Relationships 
Knowledge Provider uses relationships to represent interdependencies between documents. An internal relationship links two Knowledge Provider documents according to certain criteria. Different classes of relationships exist independently of these criteria. Every relationship is a standalone object. Aside from internal relationships, there are also relationships from KPro administration objects to KPro external documents. These are called external relationships.
Example
A document that is administrated as a physical document in Knowledge Provider is translated from German into English. The creation of the translated version creates a language relationship between the two documents, and this relationship allows us to conceptually define the English version of the document. The criterion for the creation of the relationship in this case is the language. The creation and administration of a language relationship is called language versioning.
The Knowledge Provider provides the following predefined relationship types or relationship classes:
Collection relationship
The collection relationship (LOGOBJECT) models this behavior. A particular physical document belongs exclusively to one logical document. This relationship means that the logical document acts as a container for the physical document.

* **Set exercise A**:
According to the text on Knowledge Provider relationships, what is the creation and administration of a language relationship called?
* **Set exercise B**:
Carry the text on Knowledge Provider relationships forward from its final sentence.
The material has nothing to do with the text on Knowledge Provider relationships.

* **Records from a dataset**:
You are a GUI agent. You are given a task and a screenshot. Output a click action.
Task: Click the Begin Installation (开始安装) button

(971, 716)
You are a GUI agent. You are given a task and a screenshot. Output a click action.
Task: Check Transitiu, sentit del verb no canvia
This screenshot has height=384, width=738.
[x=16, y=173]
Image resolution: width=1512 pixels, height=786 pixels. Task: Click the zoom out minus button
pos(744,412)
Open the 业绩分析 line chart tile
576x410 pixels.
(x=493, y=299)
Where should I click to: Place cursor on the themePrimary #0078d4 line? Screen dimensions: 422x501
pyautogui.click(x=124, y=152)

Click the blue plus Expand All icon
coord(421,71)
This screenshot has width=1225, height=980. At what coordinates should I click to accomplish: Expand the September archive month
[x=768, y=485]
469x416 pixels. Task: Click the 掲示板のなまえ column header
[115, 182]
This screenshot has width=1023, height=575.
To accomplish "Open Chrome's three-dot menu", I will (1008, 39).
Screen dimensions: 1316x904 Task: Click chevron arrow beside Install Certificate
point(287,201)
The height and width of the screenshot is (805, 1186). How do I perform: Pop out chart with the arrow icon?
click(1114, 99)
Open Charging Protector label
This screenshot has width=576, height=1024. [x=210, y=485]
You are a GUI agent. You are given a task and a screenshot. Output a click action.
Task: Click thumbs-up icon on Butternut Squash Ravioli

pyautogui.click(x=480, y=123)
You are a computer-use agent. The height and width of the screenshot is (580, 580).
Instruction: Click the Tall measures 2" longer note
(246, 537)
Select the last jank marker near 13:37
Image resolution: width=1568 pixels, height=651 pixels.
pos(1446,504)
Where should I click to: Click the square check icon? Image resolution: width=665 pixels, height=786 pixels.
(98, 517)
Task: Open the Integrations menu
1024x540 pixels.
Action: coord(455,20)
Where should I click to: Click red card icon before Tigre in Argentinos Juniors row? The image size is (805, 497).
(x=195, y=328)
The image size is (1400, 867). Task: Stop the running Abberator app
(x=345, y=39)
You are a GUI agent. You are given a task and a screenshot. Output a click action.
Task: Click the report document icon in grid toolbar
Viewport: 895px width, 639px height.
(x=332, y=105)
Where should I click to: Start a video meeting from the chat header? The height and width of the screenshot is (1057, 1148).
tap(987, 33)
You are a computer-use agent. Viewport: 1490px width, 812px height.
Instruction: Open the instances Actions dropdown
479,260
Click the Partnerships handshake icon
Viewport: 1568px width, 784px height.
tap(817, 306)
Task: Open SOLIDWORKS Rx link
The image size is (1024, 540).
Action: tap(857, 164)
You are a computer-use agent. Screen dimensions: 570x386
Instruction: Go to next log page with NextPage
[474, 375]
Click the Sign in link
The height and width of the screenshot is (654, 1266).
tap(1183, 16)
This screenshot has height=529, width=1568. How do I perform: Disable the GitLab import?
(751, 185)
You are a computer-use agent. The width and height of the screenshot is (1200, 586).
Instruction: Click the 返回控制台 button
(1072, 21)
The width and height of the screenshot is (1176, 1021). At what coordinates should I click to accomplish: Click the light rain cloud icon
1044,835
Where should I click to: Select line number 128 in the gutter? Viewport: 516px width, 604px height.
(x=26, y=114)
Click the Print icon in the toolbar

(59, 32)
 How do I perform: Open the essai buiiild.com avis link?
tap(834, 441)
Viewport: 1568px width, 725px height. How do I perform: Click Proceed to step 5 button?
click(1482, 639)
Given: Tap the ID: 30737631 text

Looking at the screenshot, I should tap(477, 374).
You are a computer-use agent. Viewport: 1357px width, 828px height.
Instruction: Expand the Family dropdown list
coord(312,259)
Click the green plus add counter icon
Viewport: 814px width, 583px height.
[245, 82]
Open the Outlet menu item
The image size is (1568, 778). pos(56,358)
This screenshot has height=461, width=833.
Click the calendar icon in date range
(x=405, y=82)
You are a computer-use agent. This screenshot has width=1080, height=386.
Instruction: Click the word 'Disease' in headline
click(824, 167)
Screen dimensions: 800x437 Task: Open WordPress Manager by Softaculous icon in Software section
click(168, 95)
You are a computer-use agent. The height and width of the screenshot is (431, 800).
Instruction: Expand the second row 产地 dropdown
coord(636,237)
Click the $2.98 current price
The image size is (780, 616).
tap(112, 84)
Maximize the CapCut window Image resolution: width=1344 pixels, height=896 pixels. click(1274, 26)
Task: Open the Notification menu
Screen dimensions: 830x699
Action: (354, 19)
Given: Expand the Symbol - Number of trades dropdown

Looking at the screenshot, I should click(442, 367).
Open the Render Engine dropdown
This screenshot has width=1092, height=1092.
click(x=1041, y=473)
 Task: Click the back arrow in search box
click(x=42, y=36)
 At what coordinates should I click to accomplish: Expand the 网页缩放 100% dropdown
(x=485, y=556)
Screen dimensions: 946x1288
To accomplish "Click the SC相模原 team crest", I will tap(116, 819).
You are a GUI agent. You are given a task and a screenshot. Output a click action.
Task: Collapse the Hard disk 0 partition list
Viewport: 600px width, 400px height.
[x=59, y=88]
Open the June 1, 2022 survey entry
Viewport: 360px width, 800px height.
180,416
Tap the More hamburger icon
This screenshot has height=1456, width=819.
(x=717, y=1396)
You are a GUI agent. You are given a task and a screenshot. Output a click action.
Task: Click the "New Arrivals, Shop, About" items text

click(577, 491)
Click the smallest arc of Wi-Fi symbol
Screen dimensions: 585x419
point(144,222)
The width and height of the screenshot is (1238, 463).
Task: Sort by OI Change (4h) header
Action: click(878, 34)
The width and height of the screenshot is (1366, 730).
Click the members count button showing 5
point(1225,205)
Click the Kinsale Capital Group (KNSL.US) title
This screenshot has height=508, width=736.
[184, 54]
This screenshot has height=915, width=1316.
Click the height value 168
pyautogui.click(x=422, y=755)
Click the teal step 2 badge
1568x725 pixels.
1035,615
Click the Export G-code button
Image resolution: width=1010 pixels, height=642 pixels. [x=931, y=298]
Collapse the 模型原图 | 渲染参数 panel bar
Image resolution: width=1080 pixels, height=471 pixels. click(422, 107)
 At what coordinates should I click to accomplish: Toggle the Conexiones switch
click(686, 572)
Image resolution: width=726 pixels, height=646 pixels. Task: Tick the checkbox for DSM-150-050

* **Expected answer A**:
It is called language versioning.

* **Expected answer B**:
Template relationship
A template relationship (EXPORT_MODEL) exists between two physical documents. In a template relationship, a particular document serves as the template for the creation of a new document or several new documents. This relationship is activated when new documents are created.
Version relationship
The version relationship (VERSIONREF, FORMATREF, TRANSLREF) between document A and document B tells us, for example, that document A was created as a version of document B. This means that document A could be one of the following:
A translation
An updated version of the document
A backup copy in a different format
Description relationship
The description relationship (DESCOBJECT) tells us that an information object is actually a description of another information object. This type of relationship can be useful if the content in question is an image, for example.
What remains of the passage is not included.